Top of SOURCE RECORDS

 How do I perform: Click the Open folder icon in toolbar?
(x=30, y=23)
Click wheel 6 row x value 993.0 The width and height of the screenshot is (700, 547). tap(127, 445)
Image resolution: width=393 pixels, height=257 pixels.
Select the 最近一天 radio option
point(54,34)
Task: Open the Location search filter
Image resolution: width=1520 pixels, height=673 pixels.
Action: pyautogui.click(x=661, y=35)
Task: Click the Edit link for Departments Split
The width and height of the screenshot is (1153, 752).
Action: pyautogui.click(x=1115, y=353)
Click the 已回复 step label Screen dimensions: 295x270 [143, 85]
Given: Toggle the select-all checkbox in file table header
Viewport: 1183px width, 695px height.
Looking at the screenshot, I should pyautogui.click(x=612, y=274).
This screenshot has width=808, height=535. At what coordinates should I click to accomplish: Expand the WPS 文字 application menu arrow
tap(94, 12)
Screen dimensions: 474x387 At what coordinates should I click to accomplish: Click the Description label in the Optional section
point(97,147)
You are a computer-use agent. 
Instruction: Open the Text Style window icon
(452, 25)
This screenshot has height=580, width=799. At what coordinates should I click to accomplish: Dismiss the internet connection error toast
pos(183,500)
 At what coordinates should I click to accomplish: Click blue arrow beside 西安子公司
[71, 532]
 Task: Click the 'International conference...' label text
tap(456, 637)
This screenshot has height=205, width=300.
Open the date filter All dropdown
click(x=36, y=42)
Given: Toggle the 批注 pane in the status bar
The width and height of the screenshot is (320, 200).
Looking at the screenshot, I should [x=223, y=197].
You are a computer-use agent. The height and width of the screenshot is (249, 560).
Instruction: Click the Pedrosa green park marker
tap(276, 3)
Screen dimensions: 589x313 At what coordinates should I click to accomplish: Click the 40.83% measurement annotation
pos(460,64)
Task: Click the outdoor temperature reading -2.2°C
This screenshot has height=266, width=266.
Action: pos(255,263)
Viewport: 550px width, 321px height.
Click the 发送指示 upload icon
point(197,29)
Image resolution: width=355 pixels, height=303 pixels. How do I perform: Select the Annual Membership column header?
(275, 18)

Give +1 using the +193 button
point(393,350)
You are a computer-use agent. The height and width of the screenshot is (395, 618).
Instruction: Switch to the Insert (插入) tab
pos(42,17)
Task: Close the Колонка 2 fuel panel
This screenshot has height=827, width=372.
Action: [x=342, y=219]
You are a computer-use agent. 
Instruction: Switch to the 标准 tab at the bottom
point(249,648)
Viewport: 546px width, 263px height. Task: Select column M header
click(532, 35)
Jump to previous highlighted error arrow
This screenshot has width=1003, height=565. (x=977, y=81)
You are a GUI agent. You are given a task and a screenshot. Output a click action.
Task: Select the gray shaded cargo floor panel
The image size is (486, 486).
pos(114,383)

Bottom of SOURCE RECORDS

### EXERCISE OBJECTIVE
From first line to last, transcribe the material exactly.

### EXERCISE OUTPUT
 How do I perform: Click the Open folder icon in toolbar?
(x=30, y=23)
Click wheel 6 row x value 993.0 The width and height of the screenshot is (700, 547). tap(127, 445)
Image resolution: width=393 pixels, height=257 pixels.
Select the 最近一天 radio option
point(54,34)
Task: Open the Location search filter
Image resolution: width=1520 pixels, height=673 pixels.
Action: pyautogui.click(x=661, y=35)
Task: Click the Edit link for Departments Split
The width and height of the screenshot is (1153, 752).
Action: pyautogui.click(x=1115, y=353)
Click the 已回复 step label Screen dimensions: 295x270 [143, 85]
Given: Toggle the select-all checkbox in file table header
Viewport: 1183px width, 695px height.
Looking at the screenshot, I should pyautogui.click(x=612, y=274).
This screenshot has width=808, height=535. At what coordinates should I click to accomplish: Expand the WPS 文字 application menu arrow
tap(94, 12)
Screen dimensions: 474x387 At what coordinates should I click to accomplish: Click the Description label in the Optional section
point(97,147)
You are a computer-use agent. 
Instruction: Open the Text Style window icon
(452, 25)
This screenshot has height=580, width=799. At what coordinates should I click to accomplish: Dismiss the internet connection error toast
pos(183,500)
 At what coordinates should I click to accomplish: Click blue arrow beside 西安子公司
[71, 532]
 Task: Click the 'International conference...' label text
tap(456, 637)
This screenshot has height=205, width=300.
Open the date filter All dropdown
click(x=36, y=42)
Given: Toggle the 批注 pane in the status bar
The width and height of the screenshot is (320, 200).
Looking at the screenshot, I should [x=223, y=197].
You are a computer-use agent. The height and width of the screenshot is (249, 560).
Instruction: Click the Pedrosa green park marker
tap(276, 3)
Screen dimensions: 589x313 At what coordinates should I click to accomplish: Click the 40.83% measurement annotation
pos(460,64)
Task: Click the outdoor temperature reading -2.2°C
This screenshot has height=266, width=266.
Action: pos(255,263)
Viewport: 550px width, 321px height.
Click the 发送指示 upload icon
point(197,29)
Image resolution: width=355 pixels, height=303 pixels. How do I perform: Select the Annual Membership column header?
(275, 18)

Give +1 using the +193 button
point(393,350)
You are a computer-use agent. The height and width of the screenshot is (395, 618).
Instruction: Switch to the Insert (插入) tab
pos(42,17)
Task: Close the Колонка 2 fuel panel
This screenshot has height=827, width=372.
Action: [x=342, y=219]
You are a computer-use agent. 
Instruction: Switch to the 标准 tab at the bottom
point(249,648)
Viewport: 546px width, 263px height. Task: Select column M header
click(532, 35)
Jump to previous highlighted error arrow
This screenshot has width=1003, height=565. (x=977, y=81)
You are a GUI agent. You are given a task and a screenshot. Output a click action.
Task: Select the gray shaded cargo floor panel
The image size is (486, 486).
pos(114,383)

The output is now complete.